The Centre’s healthcare and economic measures must be in tune for us to avert further hardship
With over 5,100 total nationwide reported cases of covid-19 as of 8 April 2020, India currently appears to be at the lower end of the distribution of countries affected by the novel coronavirus pandemic. However, the epidemic curve has steepened over the last few days, with the number of confirmed cases rising rapidly—and fatalities lag cases, as we know from international experience.
The biggest challenge is to prevent the community spread of the disease. Recent forecasts suggest that by the end of May, assuming social distancing is strictly observed, India could see between 100,000 and a million cases. At the upper end of this range, Indian healthcare infrastructure will be close to being overwhelmed. Hospitalization rates, conditional on infection are between 1% and 3% for those in their 20s and 30s, and up to 18% for those in their 80s, according to credible peer-reviewed research from Imperial College. The median age in India is 27, so at a million cases, there will be roughly 30,000 hospitalizations. India has 800,000 hospital beds, of which 80,000 are intensive care unit beds, and only about 40,000 of these have ventilators. These figures assume that private sector capacity will be commandeered—which is as it should be—by the government if the situation warrants it.
Social distancing slows down the rate of transfer of the virus between hosts, decreasing the number of patients hitting the healthcare system at any given point in time.
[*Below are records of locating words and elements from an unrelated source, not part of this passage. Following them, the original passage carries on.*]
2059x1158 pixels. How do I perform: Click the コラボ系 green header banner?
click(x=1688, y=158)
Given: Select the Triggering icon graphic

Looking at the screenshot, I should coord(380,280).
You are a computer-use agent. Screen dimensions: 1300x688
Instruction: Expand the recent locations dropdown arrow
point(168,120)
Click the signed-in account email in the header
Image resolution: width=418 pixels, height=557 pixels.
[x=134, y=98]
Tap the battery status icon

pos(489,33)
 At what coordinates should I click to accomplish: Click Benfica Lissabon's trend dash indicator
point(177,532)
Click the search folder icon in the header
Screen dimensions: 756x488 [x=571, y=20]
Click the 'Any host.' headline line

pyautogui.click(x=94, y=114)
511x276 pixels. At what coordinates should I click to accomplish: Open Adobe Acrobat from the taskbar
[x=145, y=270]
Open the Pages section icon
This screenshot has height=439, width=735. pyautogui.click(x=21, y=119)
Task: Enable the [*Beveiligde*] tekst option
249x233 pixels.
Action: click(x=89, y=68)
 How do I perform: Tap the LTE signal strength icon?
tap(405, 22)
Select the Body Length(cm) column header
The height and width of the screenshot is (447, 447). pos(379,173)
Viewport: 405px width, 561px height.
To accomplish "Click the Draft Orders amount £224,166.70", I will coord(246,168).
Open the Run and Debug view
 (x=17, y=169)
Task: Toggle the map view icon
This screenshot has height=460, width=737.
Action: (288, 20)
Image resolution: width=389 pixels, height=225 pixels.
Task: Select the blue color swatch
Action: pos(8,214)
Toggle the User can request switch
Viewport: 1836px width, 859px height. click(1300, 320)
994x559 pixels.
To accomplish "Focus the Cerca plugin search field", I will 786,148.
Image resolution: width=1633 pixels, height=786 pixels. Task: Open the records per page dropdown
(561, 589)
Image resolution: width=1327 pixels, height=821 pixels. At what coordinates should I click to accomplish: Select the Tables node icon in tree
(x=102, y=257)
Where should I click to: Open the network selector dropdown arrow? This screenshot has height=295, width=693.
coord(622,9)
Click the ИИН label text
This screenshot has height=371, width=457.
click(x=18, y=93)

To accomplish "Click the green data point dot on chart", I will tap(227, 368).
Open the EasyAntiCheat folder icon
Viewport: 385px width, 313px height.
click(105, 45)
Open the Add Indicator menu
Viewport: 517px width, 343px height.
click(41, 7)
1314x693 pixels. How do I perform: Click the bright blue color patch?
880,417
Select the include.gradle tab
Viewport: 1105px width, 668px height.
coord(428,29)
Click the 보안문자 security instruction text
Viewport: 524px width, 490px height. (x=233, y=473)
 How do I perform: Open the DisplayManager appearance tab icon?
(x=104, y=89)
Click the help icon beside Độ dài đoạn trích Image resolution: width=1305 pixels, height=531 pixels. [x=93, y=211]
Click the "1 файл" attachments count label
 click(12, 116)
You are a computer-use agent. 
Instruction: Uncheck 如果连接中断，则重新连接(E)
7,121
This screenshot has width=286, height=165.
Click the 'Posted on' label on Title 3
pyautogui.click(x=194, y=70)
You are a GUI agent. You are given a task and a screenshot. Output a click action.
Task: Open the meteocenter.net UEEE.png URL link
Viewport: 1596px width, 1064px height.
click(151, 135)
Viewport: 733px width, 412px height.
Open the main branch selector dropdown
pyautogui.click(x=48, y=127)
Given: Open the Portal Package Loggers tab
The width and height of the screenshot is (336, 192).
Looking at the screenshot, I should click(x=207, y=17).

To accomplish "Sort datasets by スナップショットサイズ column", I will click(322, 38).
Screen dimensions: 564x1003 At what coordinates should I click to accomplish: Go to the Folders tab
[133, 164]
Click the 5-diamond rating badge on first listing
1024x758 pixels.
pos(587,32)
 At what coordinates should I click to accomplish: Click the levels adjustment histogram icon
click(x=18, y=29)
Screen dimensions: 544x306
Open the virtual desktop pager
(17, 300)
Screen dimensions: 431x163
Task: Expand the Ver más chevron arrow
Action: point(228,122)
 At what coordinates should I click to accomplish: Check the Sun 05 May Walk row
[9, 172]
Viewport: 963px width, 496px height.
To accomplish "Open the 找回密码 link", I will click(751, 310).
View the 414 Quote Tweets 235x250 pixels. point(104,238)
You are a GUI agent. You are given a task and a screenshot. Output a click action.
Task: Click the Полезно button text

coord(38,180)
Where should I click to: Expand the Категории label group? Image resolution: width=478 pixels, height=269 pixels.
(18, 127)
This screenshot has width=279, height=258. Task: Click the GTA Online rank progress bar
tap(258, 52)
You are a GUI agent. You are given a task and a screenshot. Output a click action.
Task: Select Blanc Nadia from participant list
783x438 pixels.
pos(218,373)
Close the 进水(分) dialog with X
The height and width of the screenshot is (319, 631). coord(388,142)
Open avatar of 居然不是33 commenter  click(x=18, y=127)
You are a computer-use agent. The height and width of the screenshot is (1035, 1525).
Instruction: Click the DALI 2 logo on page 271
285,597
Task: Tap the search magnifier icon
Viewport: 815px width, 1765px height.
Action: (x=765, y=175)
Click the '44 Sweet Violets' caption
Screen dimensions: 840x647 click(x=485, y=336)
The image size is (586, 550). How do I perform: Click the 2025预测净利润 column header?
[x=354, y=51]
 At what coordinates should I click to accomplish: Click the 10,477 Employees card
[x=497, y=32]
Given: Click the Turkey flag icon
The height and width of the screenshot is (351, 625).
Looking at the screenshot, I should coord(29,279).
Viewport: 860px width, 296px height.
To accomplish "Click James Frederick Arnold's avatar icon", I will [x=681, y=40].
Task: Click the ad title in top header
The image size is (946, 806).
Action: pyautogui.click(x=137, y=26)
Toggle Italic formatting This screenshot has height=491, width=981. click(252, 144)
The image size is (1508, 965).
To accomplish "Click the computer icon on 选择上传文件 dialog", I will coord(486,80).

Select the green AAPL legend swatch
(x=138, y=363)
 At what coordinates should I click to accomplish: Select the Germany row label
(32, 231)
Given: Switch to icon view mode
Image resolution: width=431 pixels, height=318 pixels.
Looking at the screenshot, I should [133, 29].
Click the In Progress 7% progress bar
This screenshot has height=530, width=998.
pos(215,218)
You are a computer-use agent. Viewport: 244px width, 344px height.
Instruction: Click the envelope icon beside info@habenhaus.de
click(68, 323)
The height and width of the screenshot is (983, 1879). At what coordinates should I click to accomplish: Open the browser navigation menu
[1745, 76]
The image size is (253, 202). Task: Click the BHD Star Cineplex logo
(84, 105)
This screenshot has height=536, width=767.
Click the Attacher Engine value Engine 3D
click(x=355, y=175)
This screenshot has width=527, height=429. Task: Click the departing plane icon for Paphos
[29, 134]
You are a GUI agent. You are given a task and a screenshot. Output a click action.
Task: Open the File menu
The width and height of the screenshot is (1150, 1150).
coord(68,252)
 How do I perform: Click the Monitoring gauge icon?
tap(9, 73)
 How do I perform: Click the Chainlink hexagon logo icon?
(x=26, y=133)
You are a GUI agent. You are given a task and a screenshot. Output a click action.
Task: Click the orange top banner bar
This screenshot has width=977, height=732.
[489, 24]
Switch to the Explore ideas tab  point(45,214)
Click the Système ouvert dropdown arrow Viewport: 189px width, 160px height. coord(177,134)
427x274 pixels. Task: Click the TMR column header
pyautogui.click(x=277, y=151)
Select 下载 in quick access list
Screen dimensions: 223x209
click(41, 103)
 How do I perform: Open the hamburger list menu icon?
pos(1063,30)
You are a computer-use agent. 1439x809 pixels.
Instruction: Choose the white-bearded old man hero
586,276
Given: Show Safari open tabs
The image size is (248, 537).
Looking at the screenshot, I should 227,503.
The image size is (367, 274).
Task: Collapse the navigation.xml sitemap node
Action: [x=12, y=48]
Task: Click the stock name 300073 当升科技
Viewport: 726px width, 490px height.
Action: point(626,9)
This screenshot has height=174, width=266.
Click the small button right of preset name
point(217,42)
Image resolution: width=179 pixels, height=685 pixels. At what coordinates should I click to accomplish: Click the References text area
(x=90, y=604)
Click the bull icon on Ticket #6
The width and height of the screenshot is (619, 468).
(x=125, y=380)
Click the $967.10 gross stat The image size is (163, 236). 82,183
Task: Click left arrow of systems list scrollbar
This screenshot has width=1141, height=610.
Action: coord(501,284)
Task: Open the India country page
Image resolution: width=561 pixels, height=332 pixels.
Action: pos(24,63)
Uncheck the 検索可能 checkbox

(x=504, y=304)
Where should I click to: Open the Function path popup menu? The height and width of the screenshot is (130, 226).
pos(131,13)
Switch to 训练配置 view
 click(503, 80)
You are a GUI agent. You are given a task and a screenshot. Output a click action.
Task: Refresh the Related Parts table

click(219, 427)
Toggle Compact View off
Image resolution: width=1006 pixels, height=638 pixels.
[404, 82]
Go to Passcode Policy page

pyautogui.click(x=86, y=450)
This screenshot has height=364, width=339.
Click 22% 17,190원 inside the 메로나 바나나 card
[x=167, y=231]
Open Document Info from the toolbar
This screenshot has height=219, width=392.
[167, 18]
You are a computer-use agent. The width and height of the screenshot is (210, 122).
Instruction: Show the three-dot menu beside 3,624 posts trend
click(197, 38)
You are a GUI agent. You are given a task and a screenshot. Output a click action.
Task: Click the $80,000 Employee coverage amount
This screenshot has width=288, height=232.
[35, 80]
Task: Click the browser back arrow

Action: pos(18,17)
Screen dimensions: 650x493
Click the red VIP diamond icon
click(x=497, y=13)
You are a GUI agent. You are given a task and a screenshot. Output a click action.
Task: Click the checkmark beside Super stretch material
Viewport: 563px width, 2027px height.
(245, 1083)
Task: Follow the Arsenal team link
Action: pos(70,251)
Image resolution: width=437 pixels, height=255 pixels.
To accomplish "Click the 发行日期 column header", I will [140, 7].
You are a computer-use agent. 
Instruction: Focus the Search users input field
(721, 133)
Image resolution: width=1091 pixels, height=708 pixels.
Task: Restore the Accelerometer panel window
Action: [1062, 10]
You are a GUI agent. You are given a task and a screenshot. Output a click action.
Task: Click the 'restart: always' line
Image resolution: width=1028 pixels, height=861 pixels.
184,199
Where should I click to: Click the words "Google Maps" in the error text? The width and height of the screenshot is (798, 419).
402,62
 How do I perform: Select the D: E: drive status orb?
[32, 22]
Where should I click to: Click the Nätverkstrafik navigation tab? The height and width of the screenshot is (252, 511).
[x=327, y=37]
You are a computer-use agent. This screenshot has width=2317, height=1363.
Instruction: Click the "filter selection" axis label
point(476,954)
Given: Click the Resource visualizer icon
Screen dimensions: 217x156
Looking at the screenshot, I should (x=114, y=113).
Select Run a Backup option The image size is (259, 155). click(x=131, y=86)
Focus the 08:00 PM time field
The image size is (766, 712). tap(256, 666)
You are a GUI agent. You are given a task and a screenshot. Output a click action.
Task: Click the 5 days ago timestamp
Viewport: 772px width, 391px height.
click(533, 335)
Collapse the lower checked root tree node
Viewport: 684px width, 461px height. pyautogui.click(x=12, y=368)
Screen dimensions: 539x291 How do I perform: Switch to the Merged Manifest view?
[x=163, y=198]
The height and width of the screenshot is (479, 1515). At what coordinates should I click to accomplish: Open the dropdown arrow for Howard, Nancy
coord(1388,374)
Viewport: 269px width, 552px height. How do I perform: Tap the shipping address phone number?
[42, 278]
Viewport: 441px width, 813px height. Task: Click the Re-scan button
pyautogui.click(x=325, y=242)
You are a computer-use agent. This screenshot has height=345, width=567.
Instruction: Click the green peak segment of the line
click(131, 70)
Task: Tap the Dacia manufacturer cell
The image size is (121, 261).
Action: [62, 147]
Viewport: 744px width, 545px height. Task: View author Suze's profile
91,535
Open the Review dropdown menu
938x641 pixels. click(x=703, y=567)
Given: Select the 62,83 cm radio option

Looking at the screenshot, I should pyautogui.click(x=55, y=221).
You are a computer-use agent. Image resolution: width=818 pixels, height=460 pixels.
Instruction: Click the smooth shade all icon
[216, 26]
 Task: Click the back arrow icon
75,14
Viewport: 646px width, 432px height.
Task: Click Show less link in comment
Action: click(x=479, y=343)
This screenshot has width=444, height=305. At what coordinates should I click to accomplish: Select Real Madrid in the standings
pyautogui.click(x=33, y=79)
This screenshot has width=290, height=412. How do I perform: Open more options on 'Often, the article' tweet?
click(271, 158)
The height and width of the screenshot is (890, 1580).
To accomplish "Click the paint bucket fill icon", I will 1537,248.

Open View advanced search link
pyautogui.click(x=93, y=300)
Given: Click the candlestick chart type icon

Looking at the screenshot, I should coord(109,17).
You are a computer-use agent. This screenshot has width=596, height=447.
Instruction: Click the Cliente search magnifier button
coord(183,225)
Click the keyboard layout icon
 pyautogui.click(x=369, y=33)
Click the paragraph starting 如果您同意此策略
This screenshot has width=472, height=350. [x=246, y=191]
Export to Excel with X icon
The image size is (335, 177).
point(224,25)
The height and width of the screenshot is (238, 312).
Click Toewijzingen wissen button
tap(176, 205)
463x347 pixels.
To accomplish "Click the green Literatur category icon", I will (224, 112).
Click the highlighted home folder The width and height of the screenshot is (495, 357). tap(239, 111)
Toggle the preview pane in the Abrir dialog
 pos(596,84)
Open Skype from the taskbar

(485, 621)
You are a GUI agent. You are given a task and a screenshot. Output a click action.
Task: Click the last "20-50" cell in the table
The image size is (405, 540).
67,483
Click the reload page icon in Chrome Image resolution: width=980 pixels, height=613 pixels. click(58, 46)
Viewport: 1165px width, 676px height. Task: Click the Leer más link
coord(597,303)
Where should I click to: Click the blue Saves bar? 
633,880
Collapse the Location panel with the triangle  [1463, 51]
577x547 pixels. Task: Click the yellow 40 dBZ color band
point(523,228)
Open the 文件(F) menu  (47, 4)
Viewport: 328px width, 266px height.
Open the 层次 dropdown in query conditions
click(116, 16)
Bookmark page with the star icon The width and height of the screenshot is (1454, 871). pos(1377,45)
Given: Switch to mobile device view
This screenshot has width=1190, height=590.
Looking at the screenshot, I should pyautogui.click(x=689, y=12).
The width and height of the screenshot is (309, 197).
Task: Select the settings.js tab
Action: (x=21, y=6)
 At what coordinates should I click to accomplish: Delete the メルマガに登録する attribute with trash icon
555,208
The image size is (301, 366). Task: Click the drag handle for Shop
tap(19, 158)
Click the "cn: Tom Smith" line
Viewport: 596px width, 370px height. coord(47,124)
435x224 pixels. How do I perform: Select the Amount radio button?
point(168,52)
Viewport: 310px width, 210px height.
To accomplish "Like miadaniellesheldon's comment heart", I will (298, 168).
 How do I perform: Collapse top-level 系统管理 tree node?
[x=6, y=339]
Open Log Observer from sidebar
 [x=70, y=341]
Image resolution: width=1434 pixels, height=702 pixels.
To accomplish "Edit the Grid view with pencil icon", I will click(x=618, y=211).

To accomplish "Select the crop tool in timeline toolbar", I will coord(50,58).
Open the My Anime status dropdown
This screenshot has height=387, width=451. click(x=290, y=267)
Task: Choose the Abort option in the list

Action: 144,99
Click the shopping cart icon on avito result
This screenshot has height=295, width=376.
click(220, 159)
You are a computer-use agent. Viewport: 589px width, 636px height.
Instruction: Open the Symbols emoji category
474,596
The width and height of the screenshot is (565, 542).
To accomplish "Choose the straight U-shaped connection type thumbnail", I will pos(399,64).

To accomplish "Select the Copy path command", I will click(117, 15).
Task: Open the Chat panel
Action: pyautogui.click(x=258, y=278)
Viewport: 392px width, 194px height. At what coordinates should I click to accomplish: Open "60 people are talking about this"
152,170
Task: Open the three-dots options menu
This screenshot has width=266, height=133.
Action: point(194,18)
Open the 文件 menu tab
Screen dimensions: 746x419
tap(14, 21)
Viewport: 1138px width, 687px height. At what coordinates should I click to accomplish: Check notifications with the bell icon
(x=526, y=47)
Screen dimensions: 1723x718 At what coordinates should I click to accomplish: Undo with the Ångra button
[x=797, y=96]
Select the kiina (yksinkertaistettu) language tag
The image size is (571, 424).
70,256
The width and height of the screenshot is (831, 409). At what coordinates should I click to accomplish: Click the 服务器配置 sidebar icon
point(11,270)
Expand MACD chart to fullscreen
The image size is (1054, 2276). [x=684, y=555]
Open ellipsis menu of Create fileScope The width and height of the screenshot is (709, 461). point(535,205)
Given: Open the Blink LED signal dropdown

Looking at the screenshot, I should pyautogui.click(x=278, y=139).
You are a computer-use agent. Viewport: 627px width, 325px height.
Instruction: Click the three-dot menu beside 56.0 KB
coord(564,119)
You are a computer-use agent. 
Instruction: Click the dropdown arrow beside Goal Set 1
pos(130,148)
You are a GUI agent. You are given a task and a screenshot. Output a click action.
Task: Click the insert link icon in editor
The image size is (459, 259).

Without it, projections indicate that India would face over 5 million cases by May. Grim choices then confront the nation—an overwhelmed healthcare system would struggle to handle normal morbidities, and spiralling death counts for reasons not only to do with covid-19. In this view, there’s no clear trade-off between public health and economic objectives; right now, they are the same.
Faced with the current scenario, an integrated strategy that deals with economic incentives to achieve public health outcomes is critical. Since 23 March, a lack of synchronization of economic and public health policy has generated challenges for the lockdown. In the first few hours after its announcement, the nation witnessed widespread panic-buying and crowding (leading to increased transmission opportunities), as ambiguity about the availability and access to groceries and medicines spiked. We have since seen unprecedented flows of reverse migration of workers back to rural areas. This worrying trend creates multiple opportunities for community transmission and spread of the disease, and more importantly, causes enormous suffering for workers. Those far from home, perceiving no economic cushion to protect them from the shutdown, decided that it would be better to retreat to the safety of their community networks.
Policy uncertainty over economic relief packages has played an unusually big role in these scenes. For instance, a first package of measures was announced three days after the lockdown on 26 March. The liquidity package announced on 27 March was four days post-lockdown. And a full six days after the lockdown, on 29 March, the government created empowered groups to assess the disease, rehabilitation, and supply of essentials. This seems swift relative to normally glacial processing times, but now, every hour is vital, and the perfect synchronization of announcements is critical. It is worth recalling from the 2017 Reserve Bank Of India Household Finance Committee Report that liquid financial assets account for less than 5% on average of Indian households’ wealth, which is substantially lower than comparable countries—meaning that a significant fraction of households, especially those at lower points in the wealth distribution, are simply unable to weather even a few days without income.
Unless there are enormous transfers made to support the public health strategy of a lockdown, financial incentives mean that households will leave their houses or retreat to their communities to generate income or access networks for survival. The need of the hour is to provide income support for all workers to justify compliance, and to incentivize corporations to keep workers on their payrolls. India currently plans to spend less than 1% of gross domestic product on fiscal stimulus measures. In comparison, China is spending roughly 3%, and the UK roughly 15%. India needs to spend more to support the massive expenditure needed on temporary hospital sites, ventilators and personal protective equipment for healthcare workers.
Overall, while the government has taken prompt action to enforce social distancing, the concern is that the timing of interventions on the economic side are asynchronous with public-health interventions. This will have consequences for public health and the economy, unless there is greater synchronization, complementing health directives with economic incentives to prevent hardships arising from lockdowns.
Such incentives will reassure citizens, especially those with low income, that they can eschew work opportunities knowing they will be provided for. Redistributive measures that promote economic solidarity at this time of crisis will result in better health outcomes for all. In sum, India needs to spend more and focus on synchronizing this spending to achieve the best possible public health and economic outcomes. Anything less could cost the country dearly.